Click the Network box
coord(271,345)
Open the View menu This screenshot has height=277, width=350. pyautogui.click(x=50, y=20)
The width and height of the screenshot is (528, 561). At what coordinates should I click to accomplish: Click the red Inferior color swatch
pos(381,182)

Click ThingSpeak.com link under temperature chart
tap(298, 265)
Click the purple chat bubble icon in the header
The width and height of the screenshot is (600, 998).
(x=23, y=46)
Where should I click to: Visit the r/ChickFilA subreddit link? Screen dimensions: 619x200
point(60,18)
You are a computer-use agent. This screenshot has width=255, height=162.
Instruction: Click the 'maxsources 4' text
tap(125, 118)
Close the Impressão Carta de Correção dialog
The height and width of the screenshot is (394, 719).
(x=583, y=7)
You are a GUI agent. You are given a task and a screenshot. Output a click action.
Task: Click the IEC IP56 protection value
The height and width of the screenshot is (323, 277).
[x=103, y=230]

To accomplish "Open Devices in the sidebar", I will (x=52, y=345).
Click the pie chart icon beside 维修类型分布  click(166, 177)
------------------------------------------------
• [Work required] What is needed is the full listing, reproduced exactly.

• [Task answer]
Click the Network box
coord(271,345)
Open the View menu This screenshot has height=277, width=350. pyautogui.click(x=50, y=20)
The width and height of the screenshot is (528, 561). At what coordinates should I click to accomplish: Click the red Inferior color swatch
pos(381,182)

Click ThingSpeak.com link under temperature chart
tap(298, 265)
Click the purple chat bubble icon in the header
The width and height of the screenshot is (600, 998).
(x=23, y=46)
Where should I click to: Visit the r/ChickFilA subreddit link? Screen dimensions: 619x200
point(60,18)
You are a computer-use agent. This screenshot has width=255, height=162.
Instruction: Click the 'maxsources 4' text
tap(125, 118)
Close the Impressão Carta de Correção dialog
The height and width of the screenshot is (394, 719).
(x=583, y=7)
You are a GUI agent. You are given a task and a screenshot. Output a click action.
Task: Click the IEC IP56 protection value
The height and width of the screenshot is (323, 277).
[x=103, y=230]

To accomplish "Open Devices in the sidebar", I will (x=52, y=345).
Click the pie chart icon beside 维修类型分布  click(166, 177)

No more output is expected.